Ils sont pourtant nombreux à l'aimer, cet homme qui ne fait attention à rien, dont le seul dessein est de continuer à avancer au mépris de toute raison, qui se cause du tort en toute conscience, mais ne peut s'en empêcher, "porté par la sensation enivrante, même si elle est fausse, de refaçonner le réel". Il y a sa logeuse Miss Beryl, octogénaire minuscule, à l'esprit indépendant et acéré. Cette ancienne professeure de quatrième, qui a connu Sully adolescent, comme la quasi totalité des habitants de North Bath ayant dépassé la trentaine, "admire l'attachement féroce et loyal dont il fait preuve envers les innombrables erreurs qui composent son existence excentrique et solitaire". Il y a Ruth, sa maîtresse depuis dix ans, ou encore Rub, ami fidèle, un peu simplet et très collant, que Sully passe son temps à charrier (mais qu'il est un des rares à supporter). Même le second mari de Vera l'apprécie. Même son petit-fils Will, qui le connait pourtant très peu, et qui trouve qu'il ressemble à un meurtrier en série boiteux, recherche sa compagnie...
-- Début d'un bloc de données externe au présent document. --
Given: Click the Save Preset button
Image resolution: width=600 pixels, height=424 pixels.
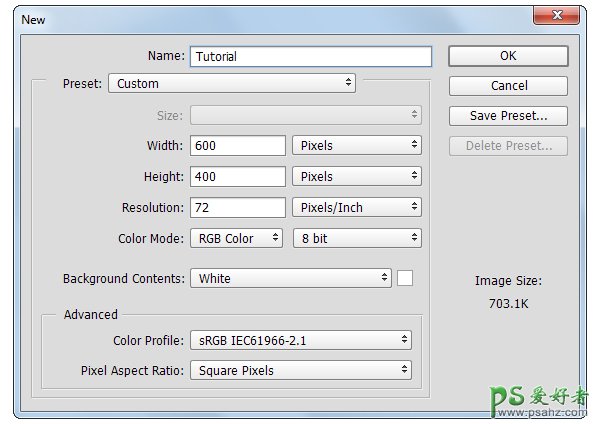Looking at the screenshot, I should [508, 116].
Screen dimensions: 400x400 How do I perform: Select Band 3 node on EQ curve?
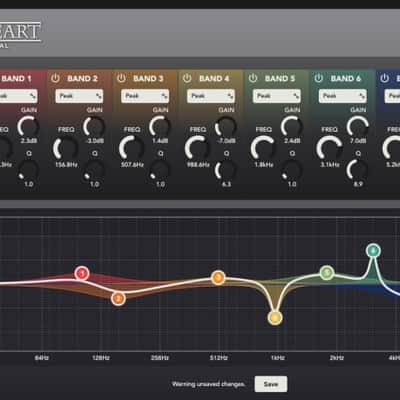coord(218,277)
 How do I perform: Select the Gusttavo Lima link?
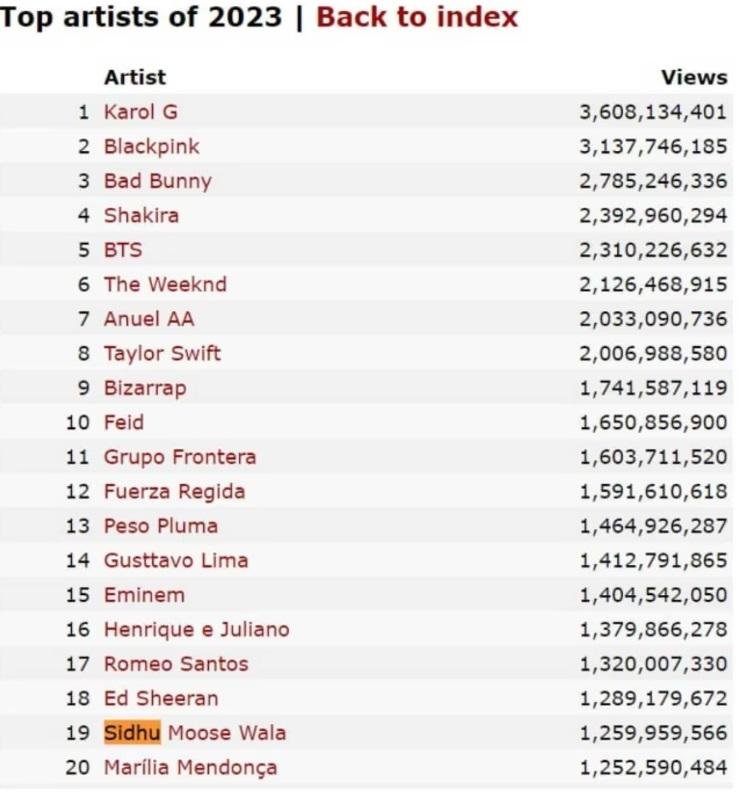click(x=176, y=560)
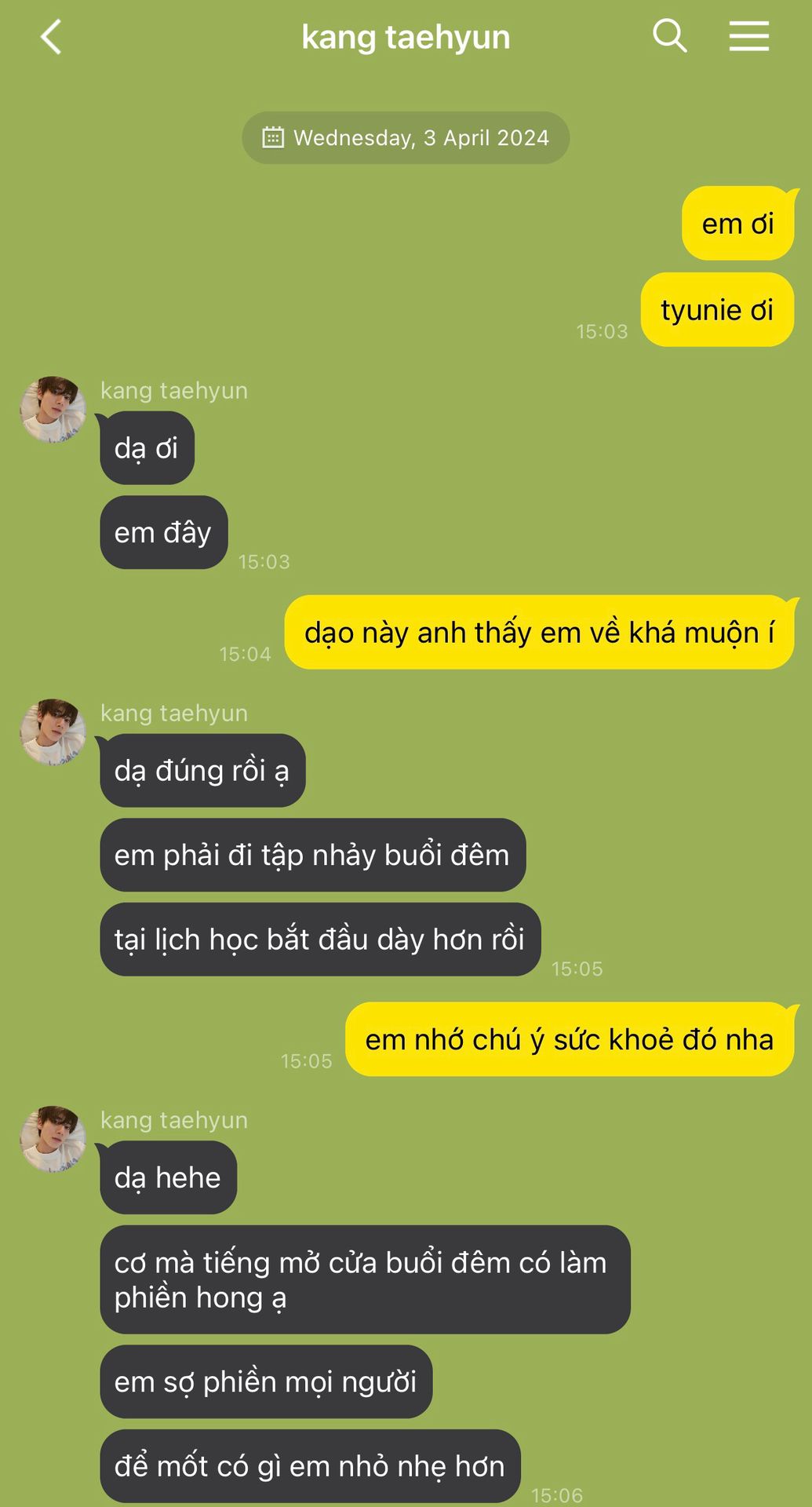Select the "em đây" message bubble
Screen dimensions: 812x1507
163,532
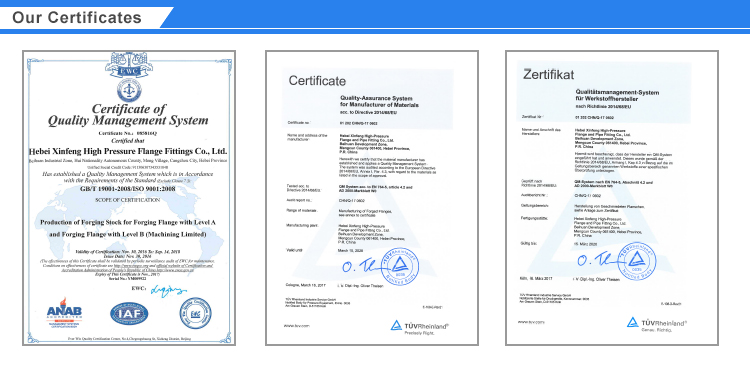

Avec son fils Peter, c'est une autre paire de manches... ce dernier traverse une période de sa vie quelque peu bancale. L'université où il exerce comme professeur ne l'a pas titularisé, sa femme le quitte, sa maîtresse le harcèle, et il est criblé de dettes... Hésitant sur l'orientation à donner à son existence, il décide de travailler avec son père. Les rapports sont au départ distants, plombés par la rancune qu'a laissée la négligence de Sully. Mais peu à peu, père et fils se (re)découvrent.

"Un homme presque parfait" est une fresque peuplée de multiples personnages, dont l'auteur orchestre les interactions et évoque les caractères avec tendresse et minutie, décortiquant les causes des peurs, explore les raisons profondes des angoisses, les raisons de leurs comportements.
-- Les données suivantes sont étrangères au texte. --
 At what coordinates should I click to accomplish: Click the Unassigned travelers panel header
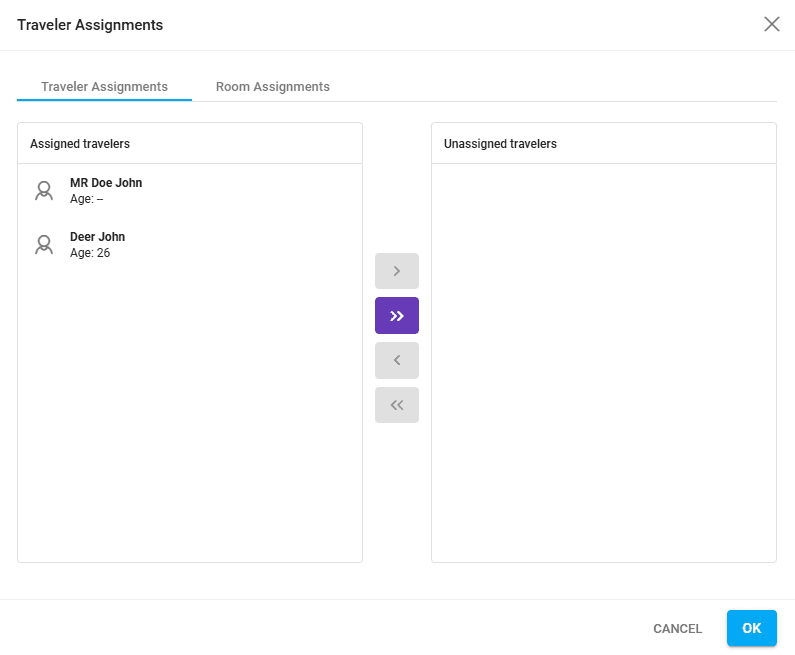(x=500, y=144)
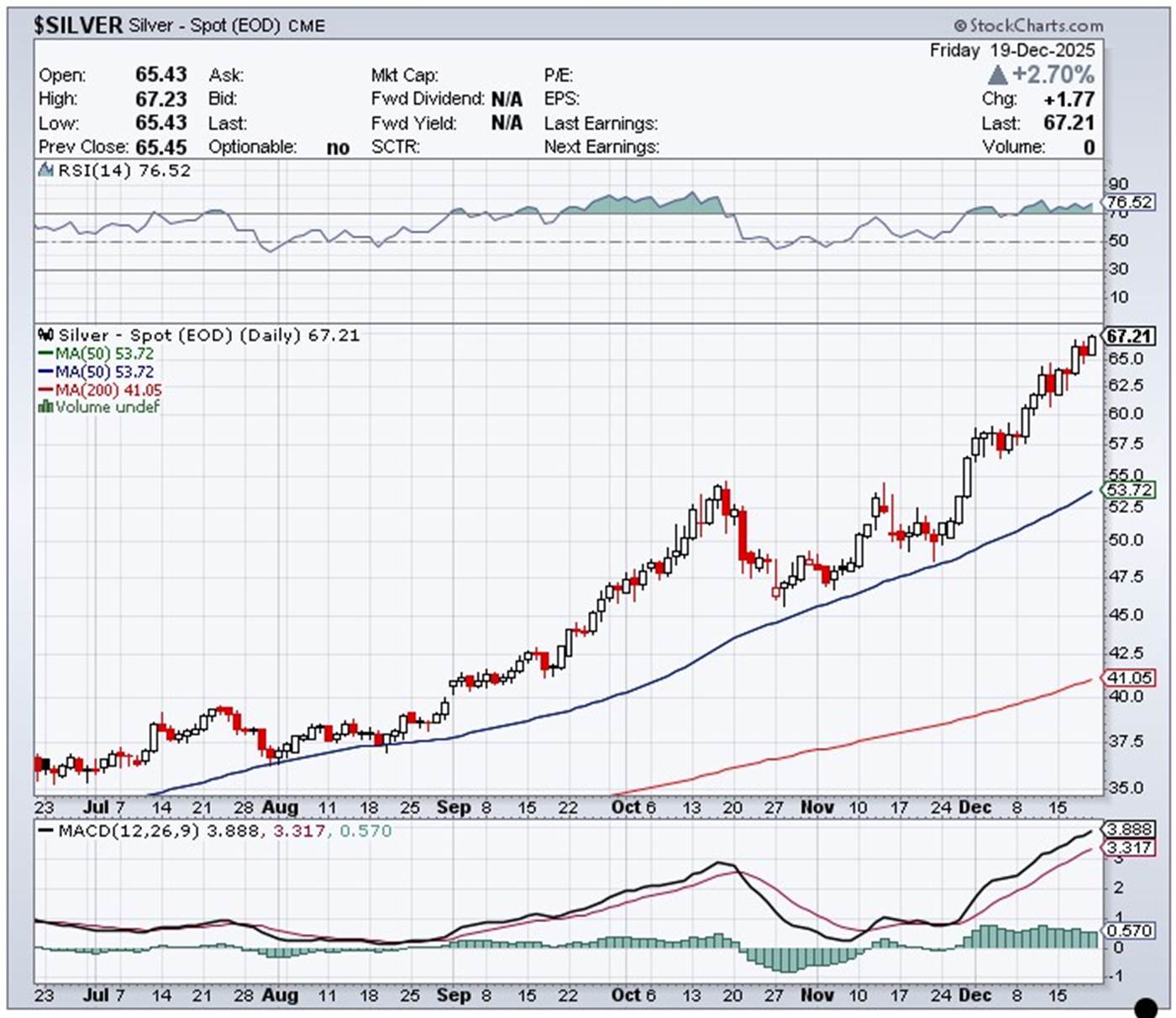1176x1018 pixels.
Task: Select the 67.21 last price axis label
Action: coord(1129,336)
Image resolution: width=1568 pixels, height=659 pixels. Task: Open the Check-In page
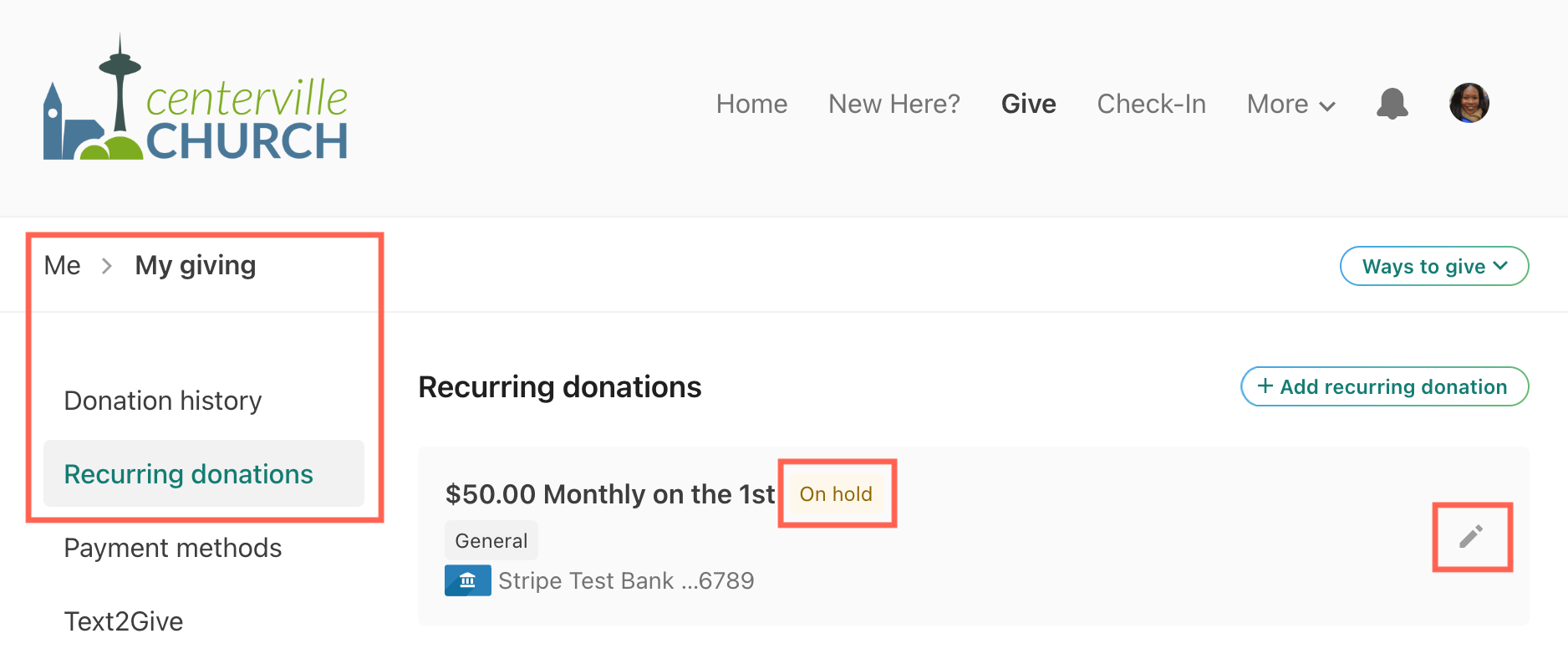coord(1151,104)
Quant à la toile de fond, ceux qui ont lu "A malin, malin et demi" la connaissent déjà puisque "Un homme presque parfait" nous ramène, une vingtaine d'années auparavant, à North Bath, bourgade de l'état de New-York, mais qui ne bénéficie guère du rayonnement de cette dernière. Après une brève heure de gloire due aux sources thermales découvertes à la fin du XIXème siècle, la ville a décliné peu à peu. Depuis elle végète, exclue du trajet de la nouvelle interstate reliant la capitale de l'état aux autres communes du coin, lorgnant la réussite de sa florissante rivale Schuyler Springs avec une aigreur envieuse. le projet de construction d'un parc d'attraction apporte pourtant un espoir de renouveau, et comme un regain d'amour-propre pour ceux -banquier ou entrepreneur- qui y voit l'occasion de redorer l'image de Bath, et de se remplir les poches...
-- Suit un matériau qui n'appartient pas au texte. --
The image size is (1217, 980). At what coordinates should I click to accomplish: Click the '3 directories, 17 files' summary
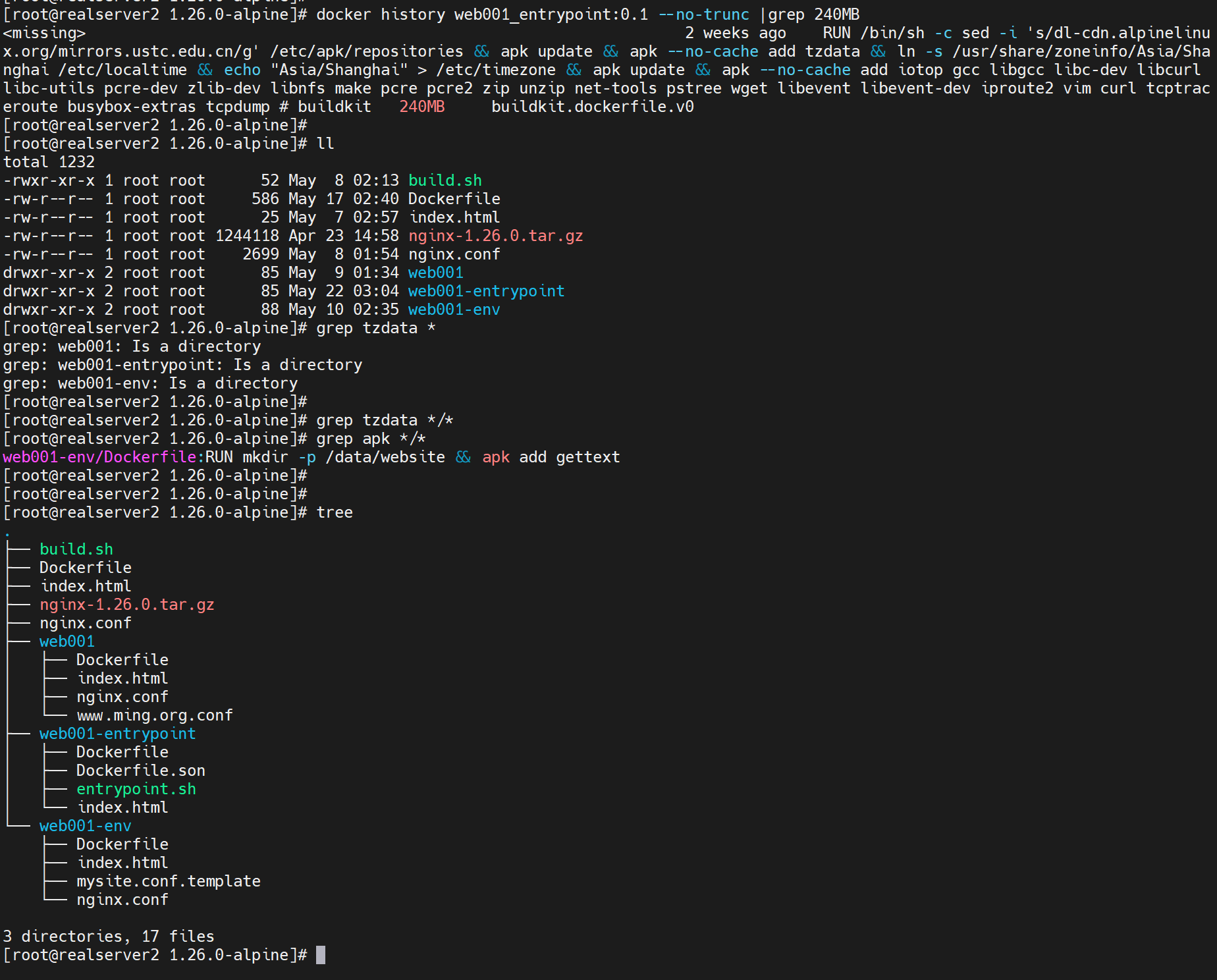(109, 937)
Le récit est dense, à la fois ancré dans le présent et enrichi de digressions évoquant des épisodes du passé, qui mettent en lumière héritages traumatiques et genèses des obsessions. Il y est beaucoup question de liens familiaux et de transmission, des responsabilités conséquentes, de culpabilité... Car ceux qui y évoluent ne sont ni des héros ni des monstres, mais des gens comme vous et moi, qui font souvent ce qu'ils peuvent, se montrent pitoyables ou attachants, parfois d'une réjouissante excentricité (je suis tombée sous le charme discret mais très piquant de Miss Beryl), parfois d'un courage étonnant...

Et surtout, l'ensemble est empreint d'un humour porté par des dialogues savoureux où l'ironie affleure en permanence, et par une cocasserie et un sens de la dérision qui allègent même les situations les plus tragiques.